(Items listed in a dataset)
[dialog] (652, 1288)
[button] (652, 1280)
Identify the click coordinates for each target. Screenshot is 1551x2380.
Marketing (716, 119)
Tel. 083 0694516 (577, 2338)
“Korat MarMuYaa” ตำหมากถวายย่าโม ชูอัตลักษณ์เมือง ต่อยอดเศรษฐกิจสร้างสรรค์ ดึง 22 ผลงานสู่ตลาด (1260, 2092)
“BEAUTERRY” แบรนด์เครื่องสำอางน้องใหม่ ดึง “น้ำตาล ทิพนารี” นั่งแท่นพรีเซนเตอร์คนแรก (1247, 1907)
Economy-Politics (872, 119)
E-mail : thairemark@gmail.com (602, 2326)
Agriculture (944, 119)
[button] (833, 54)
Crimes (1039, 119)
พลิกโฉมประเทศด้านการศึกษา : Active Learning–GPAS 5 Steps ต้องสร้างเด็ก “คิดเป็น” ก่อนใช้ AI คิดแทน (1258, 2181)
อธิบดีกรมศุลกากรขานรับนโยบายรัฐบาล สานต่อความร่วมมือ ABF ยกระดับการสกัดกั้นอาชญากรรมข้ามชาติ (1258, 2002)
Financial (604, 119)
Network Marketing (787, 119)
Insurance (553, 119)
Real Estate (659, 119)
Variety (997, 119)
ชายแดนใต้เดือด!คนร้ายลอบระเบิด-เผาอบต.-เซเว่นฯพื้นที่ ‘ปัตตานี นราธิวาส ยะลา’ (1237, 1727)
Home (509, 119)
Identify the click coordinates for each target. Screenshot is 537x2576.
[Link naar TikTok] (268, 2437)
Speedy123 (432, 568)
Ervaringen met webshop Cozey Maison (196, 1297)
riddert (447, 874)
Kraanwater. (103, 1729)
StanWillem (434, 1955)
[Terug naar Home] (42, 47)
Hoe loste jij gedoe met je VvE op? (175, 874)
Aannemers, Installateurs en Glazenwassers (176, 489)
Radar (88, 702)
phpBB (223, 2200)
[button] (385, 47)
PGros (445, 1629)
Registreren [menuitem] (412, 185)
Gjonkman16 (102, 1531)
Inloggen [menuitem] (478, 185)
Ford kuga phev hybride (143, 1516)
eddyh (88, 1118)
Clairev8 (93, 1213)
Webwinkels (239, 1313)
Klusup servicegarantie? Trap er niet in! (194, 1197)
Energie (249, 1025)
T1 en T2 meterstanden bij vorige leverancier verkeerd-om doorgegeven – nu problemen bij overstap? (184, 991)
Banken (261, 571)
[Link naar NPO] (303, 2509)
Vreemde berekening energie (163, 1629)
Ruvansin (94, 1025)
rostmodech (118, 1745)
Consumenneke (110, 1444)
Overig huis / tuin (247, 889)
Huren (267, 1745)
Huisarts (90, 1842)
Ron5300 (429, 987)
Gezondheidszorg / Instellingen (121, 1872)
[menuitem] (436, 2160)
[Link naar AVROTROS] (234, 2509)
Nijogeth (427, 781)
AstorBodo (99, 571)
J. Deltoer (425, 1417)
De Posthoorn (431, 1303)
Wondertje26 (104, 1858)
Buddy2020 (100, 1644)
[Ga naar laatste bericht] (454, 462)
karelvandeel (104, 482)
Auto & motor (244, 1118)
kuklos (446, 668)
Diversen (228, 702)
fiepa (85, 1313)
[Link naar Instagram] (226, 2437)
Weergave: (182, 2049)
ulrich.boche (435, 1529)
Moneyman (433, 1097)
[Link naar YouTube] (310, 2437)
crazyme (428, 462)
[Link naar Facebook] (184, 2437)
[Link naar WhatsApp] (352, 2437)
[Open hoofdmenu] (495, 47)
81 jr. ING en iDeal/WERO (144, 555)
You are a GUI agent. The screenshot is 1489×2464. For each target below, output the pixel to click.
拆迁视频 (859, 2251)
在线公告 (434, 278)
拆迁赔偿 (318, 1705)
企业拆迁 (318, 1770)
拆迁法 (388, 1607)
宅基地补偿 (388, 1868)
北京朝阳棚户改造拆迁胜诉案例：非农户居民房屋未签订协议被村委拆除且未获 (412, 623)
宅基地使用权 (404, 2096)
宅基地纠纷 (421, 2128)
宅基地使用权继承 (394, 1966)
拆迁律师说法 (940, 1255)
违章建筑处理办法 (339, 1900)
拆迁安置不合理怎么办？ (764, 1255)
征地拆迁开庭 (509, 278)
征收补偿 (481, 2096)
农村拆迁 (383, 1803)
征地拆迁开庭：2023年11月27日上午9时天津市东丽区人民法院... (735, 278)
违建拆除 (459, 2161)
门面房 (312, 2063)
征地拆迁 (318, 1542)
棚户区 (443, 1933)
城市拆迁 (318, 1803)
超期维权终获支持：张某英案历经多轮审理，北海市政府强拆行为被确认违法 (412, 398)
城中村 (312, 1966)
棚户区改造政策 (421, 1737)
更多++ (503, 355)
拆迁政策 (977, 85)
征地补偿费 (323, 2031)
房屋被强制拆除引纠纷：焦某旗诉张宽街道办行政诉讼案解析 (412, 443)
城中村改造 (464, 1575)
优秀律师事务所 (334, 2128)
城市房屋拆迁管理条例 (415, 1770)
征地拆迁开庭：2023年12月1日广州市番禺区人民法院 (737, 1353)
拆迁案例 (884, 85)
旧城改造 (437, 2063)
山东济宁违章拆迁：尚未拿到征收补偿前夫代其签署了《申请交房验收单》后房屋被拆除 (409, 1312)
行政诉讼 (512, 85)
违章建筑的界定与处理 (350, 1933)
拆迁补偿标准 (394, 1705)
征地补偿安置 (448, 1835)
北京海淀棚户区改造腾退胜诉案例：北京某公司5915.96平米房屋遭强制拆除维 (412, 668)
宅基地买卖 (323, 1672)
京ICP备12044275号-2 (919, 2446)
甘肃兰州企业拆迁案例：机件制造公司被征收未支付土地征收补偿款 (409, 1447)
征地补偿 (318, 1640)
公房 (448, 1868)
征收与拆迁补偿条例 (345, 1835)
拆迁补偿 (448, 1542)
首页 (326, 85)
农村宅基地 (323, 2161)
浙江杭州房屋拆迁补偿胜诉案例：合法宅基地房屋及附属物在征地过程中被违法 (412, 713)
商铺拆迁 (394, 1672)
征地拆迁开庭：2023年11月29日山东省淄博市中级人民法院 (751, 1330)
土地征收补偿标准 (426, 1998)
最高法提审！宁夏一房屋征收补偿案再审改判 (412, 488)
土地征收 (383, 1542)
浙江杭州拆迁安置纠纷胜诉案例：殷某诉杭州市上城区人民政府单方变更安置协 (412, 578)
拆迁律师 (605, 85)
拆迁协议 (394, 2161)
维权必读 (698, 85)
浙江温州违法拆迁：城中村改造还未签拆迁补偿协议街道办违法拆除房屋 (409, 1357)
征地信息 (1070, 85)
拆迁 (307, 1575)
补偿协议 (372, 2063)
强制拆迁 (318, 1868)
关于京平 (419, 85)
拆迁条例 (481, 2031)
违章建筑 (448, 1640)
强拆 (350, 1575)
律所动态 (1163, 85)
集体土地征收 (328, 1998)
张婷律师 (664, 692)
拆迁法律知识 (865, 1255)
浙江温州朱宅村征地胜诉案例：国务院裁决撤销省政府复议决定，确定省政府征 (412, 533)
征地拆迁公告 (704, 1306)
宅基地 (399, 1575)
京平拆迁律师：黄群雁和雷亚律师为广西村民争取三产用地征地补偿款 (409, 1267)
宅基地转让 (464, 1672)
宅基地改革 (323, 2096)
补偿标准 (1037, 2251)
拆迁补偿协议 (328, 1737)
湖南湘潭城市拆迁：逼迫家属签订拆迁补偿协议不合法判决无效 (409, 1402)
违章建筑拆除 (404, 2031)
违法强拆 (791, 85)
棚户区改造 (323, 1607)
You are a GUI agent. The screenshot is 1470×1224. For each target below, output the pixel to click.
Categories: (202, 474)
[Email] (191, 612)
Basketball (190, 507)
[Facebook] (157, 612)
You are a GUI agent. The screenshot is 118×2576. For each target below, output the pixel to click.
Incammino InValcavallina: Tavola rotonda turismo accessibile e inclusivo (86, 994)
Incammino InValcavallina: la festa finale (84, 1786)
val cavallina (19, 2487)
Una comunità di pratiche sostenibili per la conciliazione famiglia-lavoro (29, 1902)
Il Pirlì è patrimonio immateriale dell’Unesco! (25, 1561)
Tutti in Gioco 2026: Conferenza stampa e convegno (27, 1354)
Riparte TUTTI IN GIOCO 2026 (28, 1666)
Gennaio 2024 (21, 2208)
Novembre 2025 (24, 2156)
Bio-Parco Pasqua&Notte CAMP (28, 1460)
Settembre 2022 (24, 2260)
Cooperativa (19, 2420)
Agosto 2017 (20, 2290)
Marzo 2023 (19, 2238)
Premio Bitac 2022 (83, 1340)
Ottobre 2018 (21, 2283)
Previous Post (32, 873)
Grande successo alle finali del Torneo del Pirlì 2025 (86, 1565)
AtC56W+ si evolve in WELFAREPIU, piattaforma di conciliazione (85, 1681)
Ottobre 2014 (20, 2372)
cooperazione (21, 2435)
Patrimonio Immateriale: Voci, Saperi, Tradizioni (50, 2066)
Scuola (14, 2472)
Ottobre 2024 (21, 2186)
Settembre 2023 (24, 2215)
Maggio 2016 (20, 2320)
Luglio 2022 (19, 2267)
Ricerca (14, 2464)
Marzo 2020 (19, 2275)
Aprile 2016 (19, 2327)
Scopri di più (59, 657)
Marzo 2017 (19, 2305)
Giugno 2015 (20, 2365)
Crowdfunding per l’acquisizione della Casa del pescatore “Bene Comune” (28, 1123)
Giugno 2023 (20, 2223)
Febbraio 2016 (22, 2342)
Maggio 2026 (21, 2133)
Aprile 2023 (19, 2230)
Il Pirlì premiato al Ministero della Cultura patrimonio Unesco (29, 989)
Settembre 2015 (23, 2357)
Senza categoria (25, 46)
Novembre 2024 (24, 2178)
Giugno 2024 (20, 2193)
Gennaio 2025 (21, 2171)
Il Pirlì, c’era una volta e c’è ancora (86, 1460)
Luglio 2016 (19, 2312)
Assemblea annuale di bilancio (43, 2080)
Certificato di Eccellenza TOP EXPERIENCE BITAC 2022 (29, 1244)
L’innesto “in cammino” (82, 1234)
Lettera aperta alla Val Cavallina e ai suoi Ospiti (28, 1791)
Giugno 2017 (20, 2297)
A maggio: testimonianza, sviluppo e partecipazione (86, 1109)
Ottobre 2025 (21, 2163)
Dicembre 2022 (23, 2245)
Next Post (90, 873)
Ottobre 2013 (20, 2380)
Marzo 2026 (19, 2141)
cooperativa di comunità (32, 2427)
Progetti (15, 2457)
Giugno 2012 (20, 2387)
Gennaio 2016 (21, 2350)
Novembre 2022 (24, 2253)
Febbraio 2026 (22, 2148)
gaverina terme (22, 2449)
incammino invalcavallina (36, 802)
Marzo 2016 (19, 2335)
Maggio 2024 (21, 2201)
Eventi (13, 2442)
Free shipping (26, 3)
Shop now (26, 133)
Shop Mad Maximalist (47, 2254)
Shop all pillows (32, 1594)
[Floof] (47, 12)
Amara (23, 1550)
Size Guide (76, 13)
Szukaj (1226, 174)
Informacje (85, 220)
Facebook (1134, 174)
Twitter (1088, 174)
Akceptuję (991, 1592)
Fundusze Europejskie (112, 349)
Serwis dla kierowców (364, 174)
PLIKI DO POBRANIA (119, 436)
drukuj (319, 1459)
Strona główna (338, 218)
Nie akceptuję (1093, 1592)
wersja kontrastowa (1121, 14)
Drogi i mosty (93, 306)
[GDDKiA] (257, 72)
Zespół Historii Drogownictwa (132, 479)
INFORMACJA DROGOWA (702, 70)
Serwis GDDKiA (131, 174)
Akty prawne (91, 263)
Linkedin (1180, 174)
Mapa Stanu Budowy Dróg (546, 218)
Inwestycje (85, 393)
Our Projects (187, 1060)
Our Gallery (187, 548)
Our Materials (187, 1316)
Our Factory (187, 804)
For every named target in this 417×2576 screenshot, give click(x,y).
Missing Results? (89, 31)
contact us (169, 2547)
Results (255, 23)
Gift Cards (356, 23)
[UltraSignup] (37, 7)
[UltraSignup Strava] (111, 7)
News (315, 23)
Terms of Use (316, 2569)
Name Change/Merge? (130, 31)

▶ TASK ITEM: Copy the records above exactly, please, but only from the first line through the line containing "riddert (447, 874)".

▶ OUTPUT OF THE EXERCISE:
[dialog] (652, 1288)
[button] (652, 1280)
Identify the click coordinates for each target. Screenshot is 1551x2380.
Marketing (716, 119)
Tel. 083 0694516 (577, 2338)
“Korat MarMuYaa” ตำหมากถวายย่าโม ชูอัตลักษณ์เมือง ต่อยอดเศรษฐกิจสร้างสรรค์ ดึง 22 ผลงานสู่ตลาด (1260, 2092)
“BEAUTERRY” แบรนด์เครื่องสำอางน้องใหม่ ดึง “น้ำตาล ทิพนารี” นั่งแท่นพรีเซนเตอร์คนแรก (1247, 1907)
Economy-Politics (872, 119)
E-mail : thairemark@gmail.com (602, 2326)
Agriculture (944, 119)
[button] (833, 54)
Crimes (1039, 119)
พลิกโฉมประเทศด้านการศึกษา : Active Learning–GPAS 5 Steps ต้องสร้างเด็ก “คิดเป็น” ก่อนใช้ AI คิดแทน (1258, 2181)
อธิบดีกรมศุลกากรขานรับนโยบายรัฐบาล สานต่อความร่วมมือ ABF ยกระดับการสกัดกั้นอาชญากรรมข้ามชาติ (1258, 2002)
Financial (604, 119)
Network Marketing (787, 119)
Insurance (553, 119)
Real Estate (659, 119)
Variety (997, 119)
ชายแดนใต้เดือด!คนร้ายลอบระเบิด-เผาอบต.-เซเว่นฯพื้นที่ ‘ปัตตานี นราธิวาส ยะลา’ (1237, 1727)
Home (509, 119)
Identify the click coordinates for each target. Screenshot is 537x2576.
[Link naar TikTok] (268, 2437)
Speedy123 (432, 568)
Ervaringen met webshop Cozey Maison (196, 1297)
riddert (447, 874)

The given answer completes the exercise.